╭─ Record excerpts
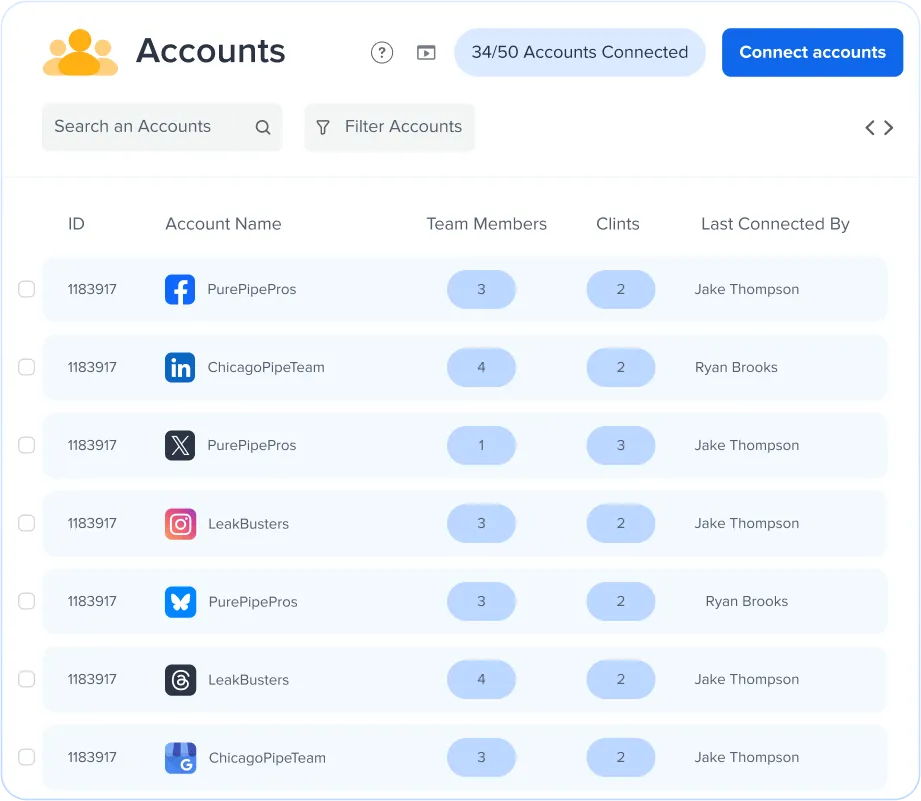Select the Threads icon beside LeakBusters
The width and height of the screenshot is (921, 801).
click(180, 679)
╰─
╭─ Record excerpts
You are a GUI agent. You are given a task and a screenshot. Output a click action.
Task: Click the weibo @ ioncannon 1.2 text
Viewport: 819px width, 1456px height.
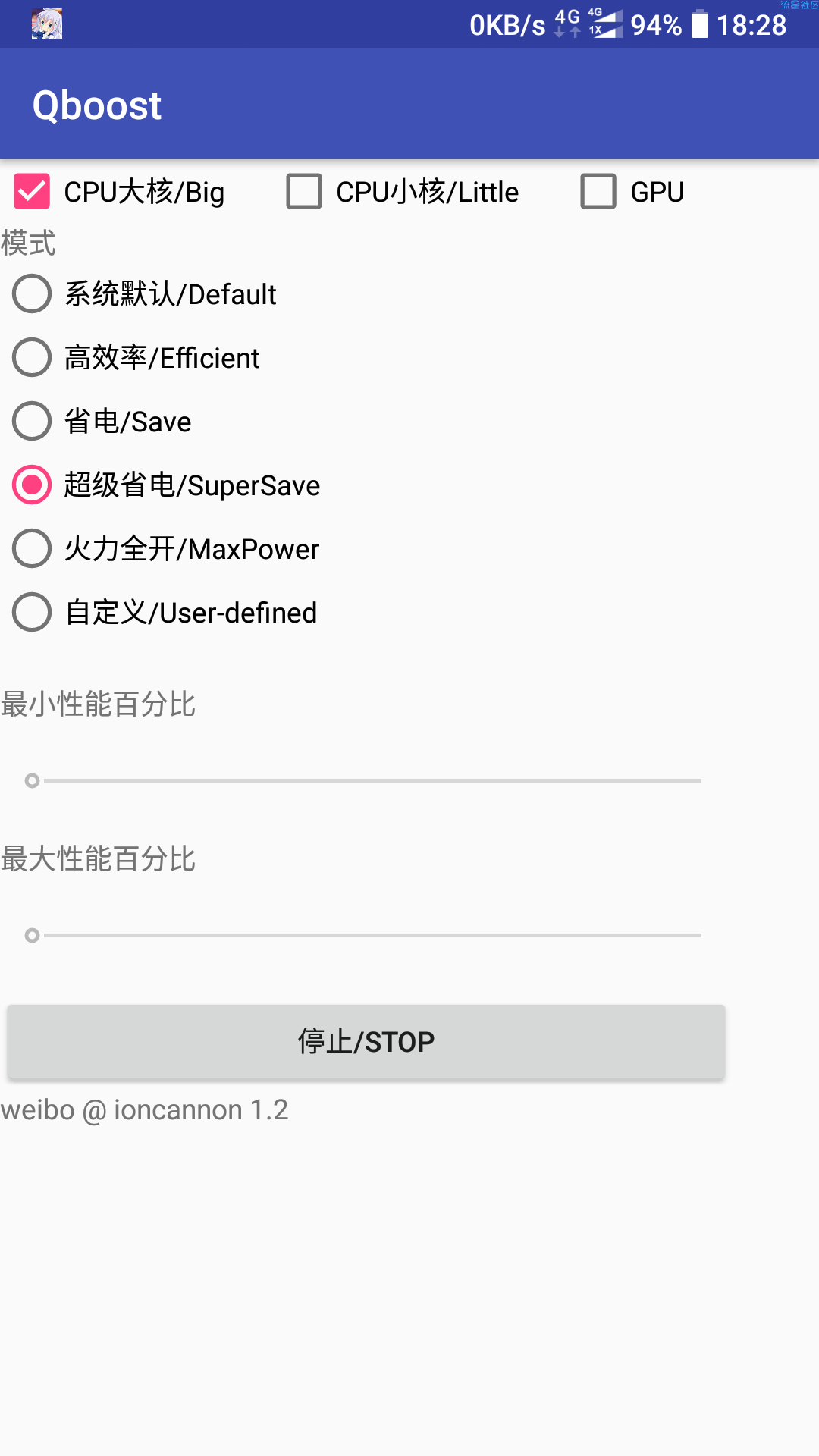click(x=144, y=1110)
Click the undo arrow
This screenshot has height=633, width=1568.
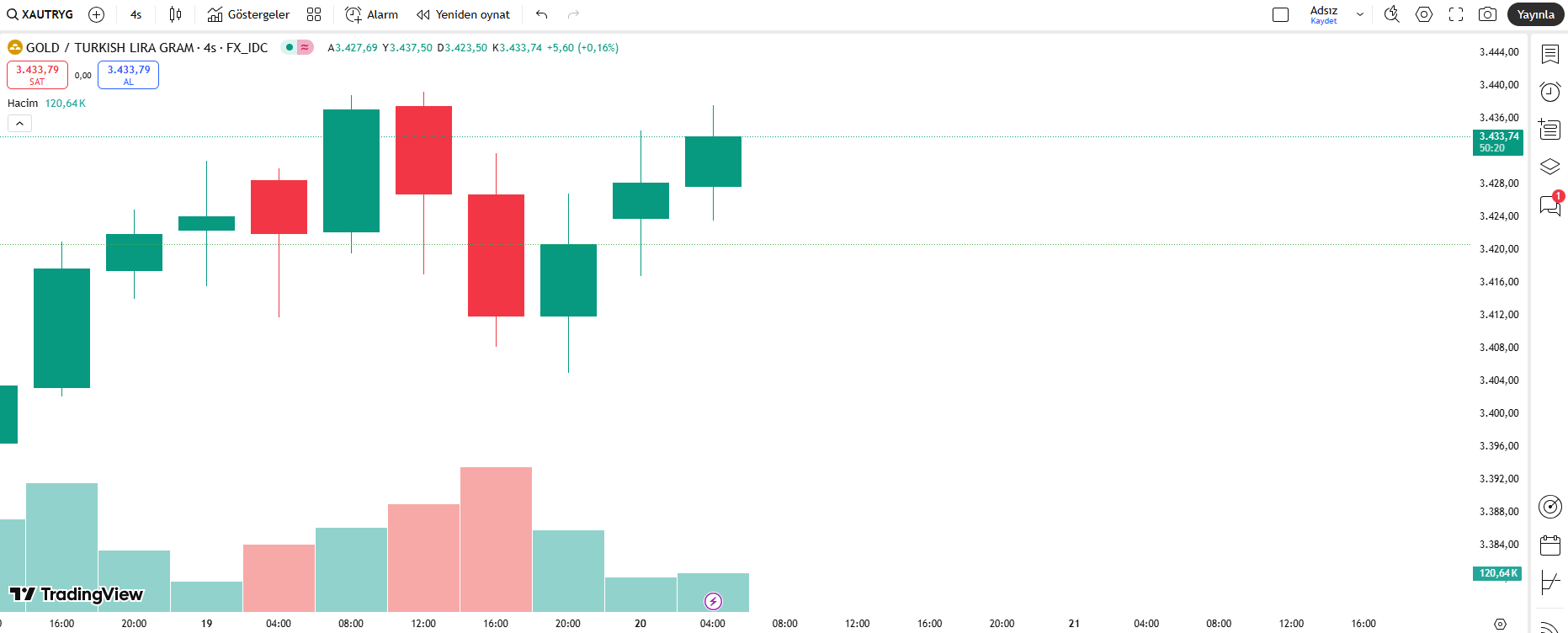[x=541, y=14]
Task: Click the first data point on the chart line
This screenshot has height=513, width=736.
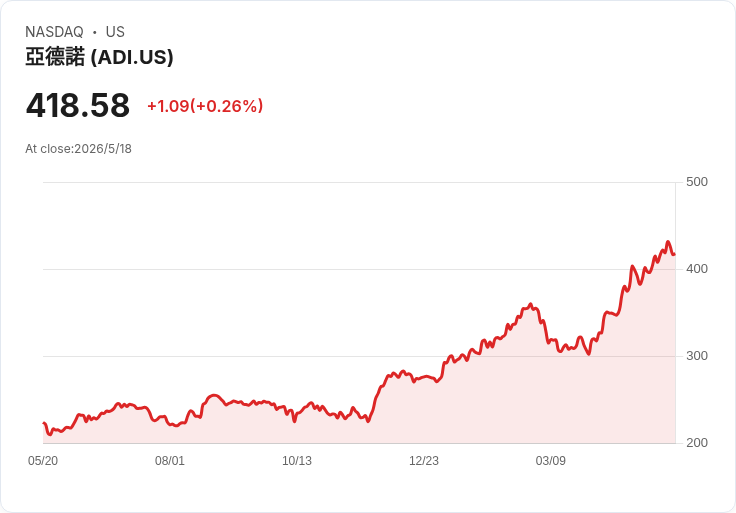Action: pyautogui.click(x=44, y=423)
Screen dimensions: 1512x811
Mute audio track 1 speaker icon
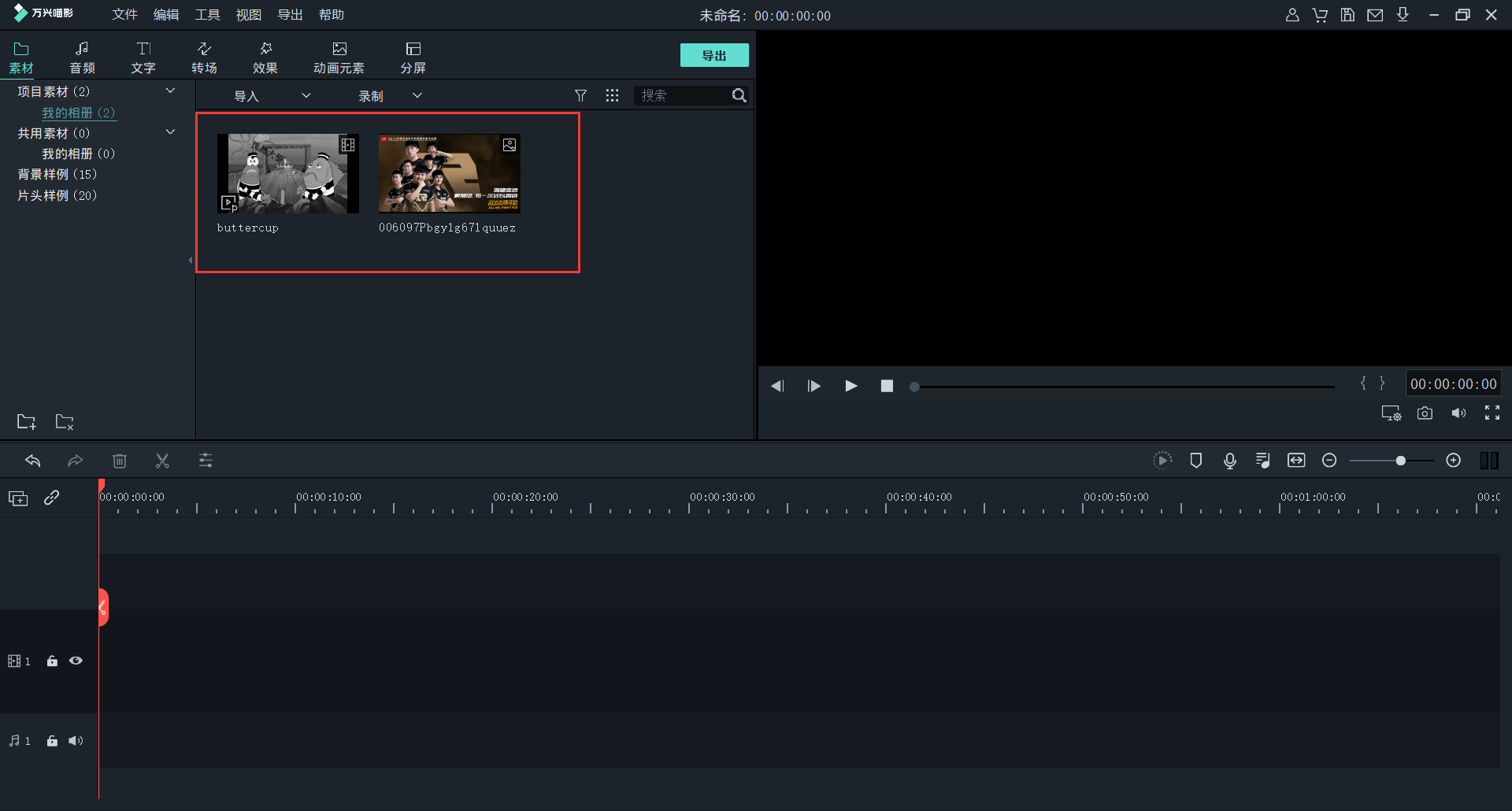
╰─
╭─ Record excerpts
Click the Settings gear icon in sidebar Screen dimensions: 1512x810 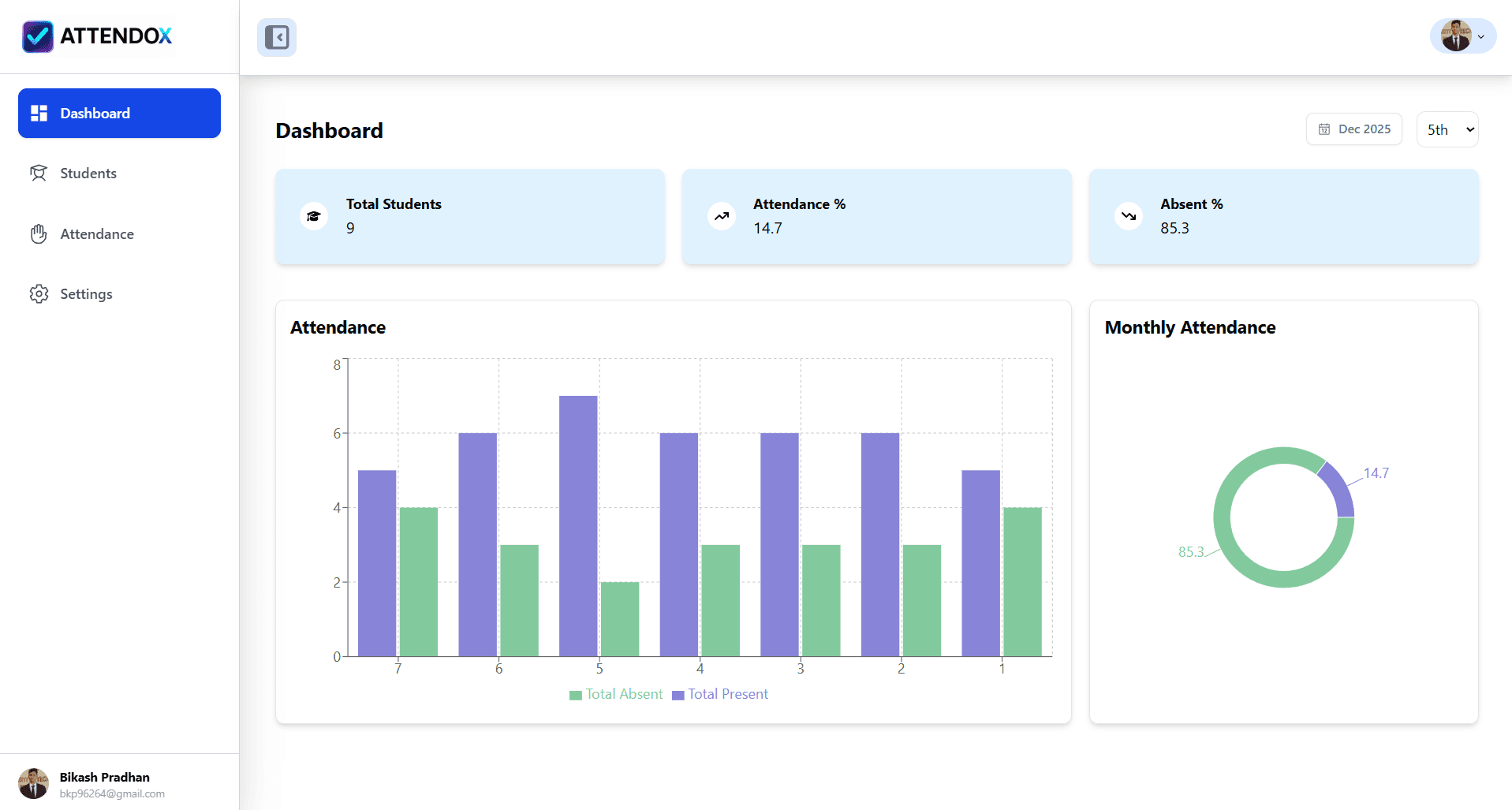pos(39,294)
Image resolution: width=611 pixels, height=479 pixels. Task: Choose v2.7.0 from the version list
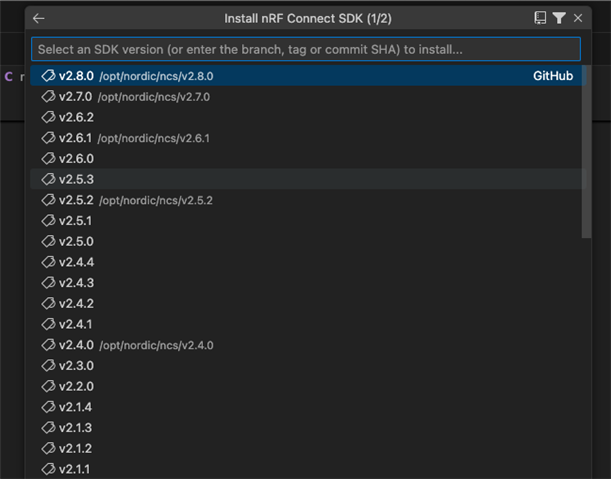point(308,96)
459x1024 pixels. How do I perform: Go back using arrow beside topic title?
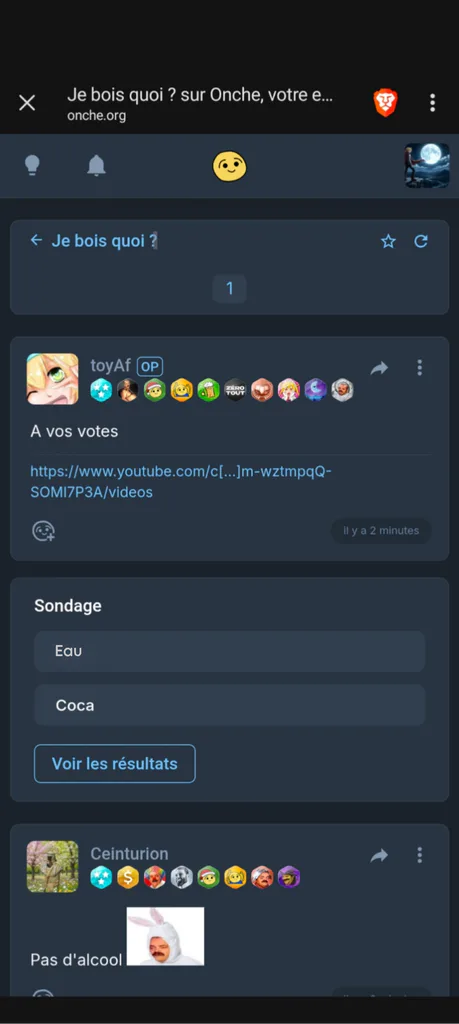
╰─
| Prompt |
Lines from the one above containing "Image resolution: width=611" down to the one containing "459x1024 pixels. How" should be transcribed exactly, with both ends kept and no pictures.

| Exercise result |
Image resolution: width=611 pixels, height=479 pixels. Task: Choose v2.7.0 from the version list
point(308,96)
459x1024 pixels. How do I perform: Go back using arrow beside topic title?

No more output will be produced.